[Stored data]
┄┄┄┄┄┄┄┄┄┄┄┄┄┄┄┄┄┄┄┄

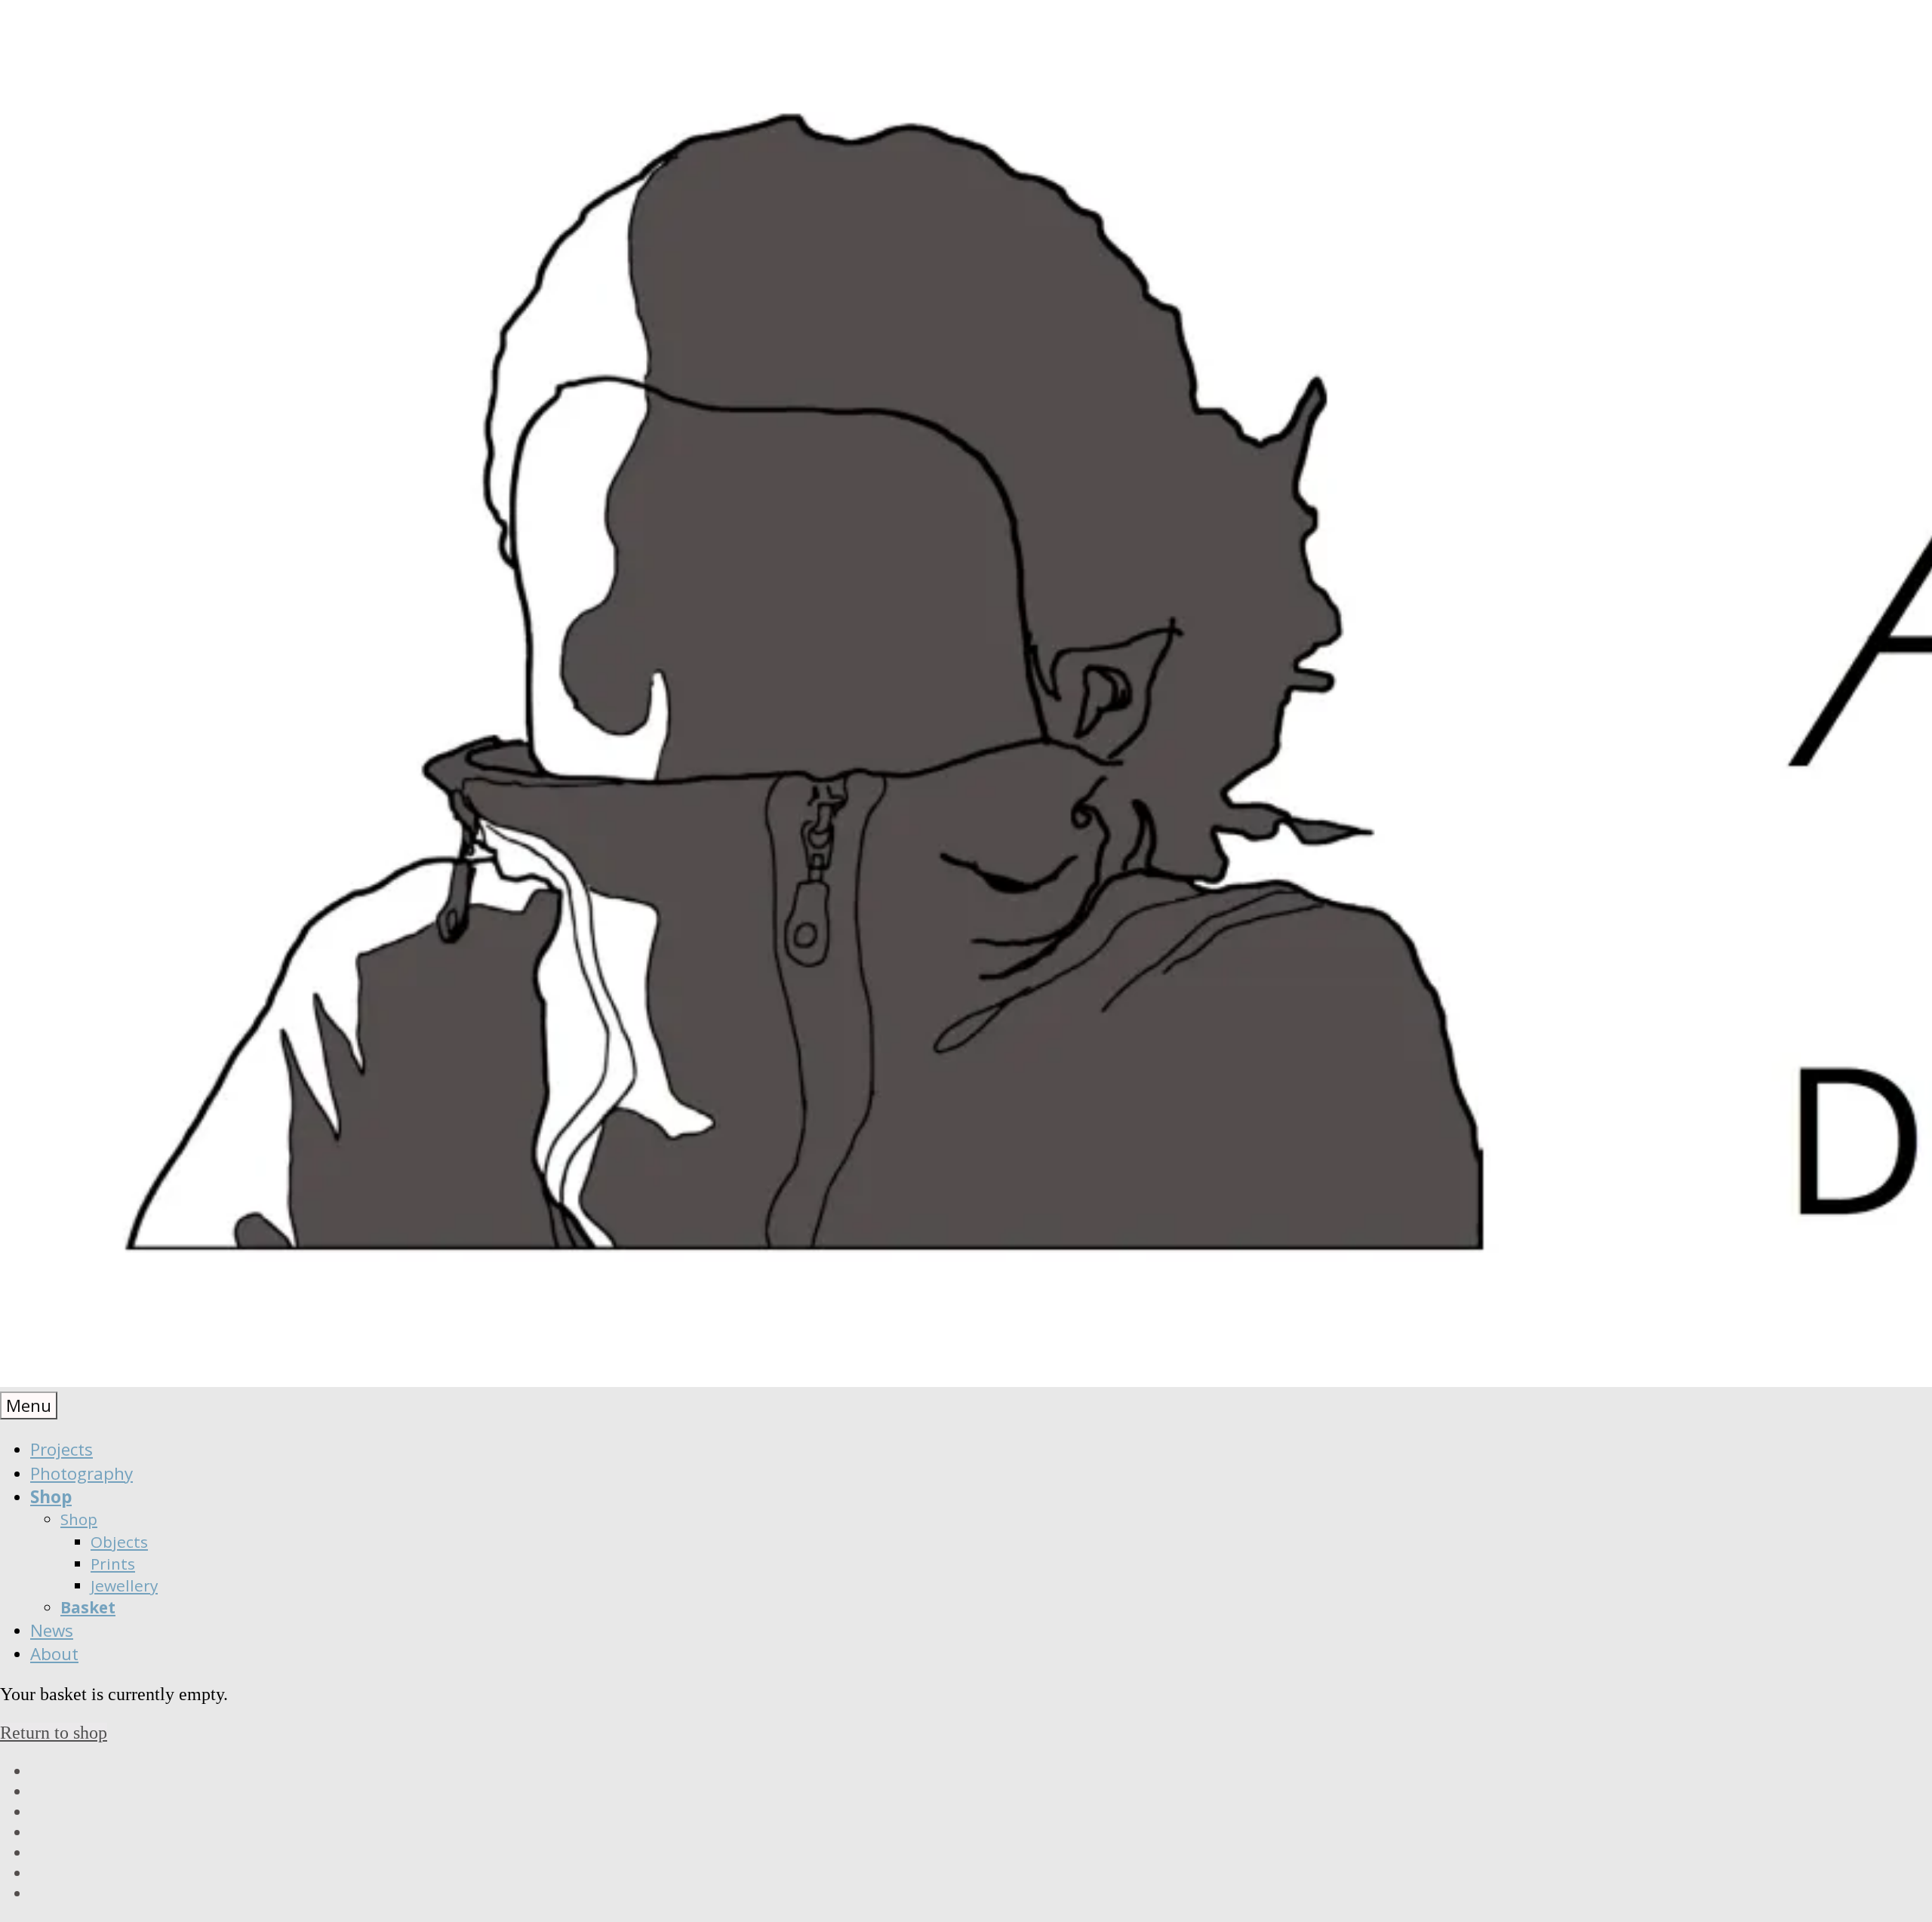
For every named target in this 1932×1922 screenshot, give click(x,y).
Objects (119, 1541)
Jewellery (124, 1585)
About (54, 1653)
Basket (87, 1607)
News (51, 1630)
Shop (51, 1496)
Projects (61, 1449)
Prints (113, 1563)
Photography (81, 1473)
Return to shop (53, 1732)
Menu (28, 1405)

┄┄┄┄┄┄┄┄┄┄┄┄┄┄┄┄┄┄┄┄

**WHAT TO WORK ON**
The reply must hold each line of the records verbatim and no pictures.

**ANSWER BOX**
For every named target in this 1932×1922 screenshot, give click(x,y).
Objects (119, 1541)
Jewellery (124, 1585)
About (54, 1653)
Basket (87, 1607)
News (51, 1630)
Shop (51, 1496)
Projects (61, 1449)
Prints (113, 1563)
Photography (81, 1473)
Return to shop (53, 1732)
Menu (28, 1405)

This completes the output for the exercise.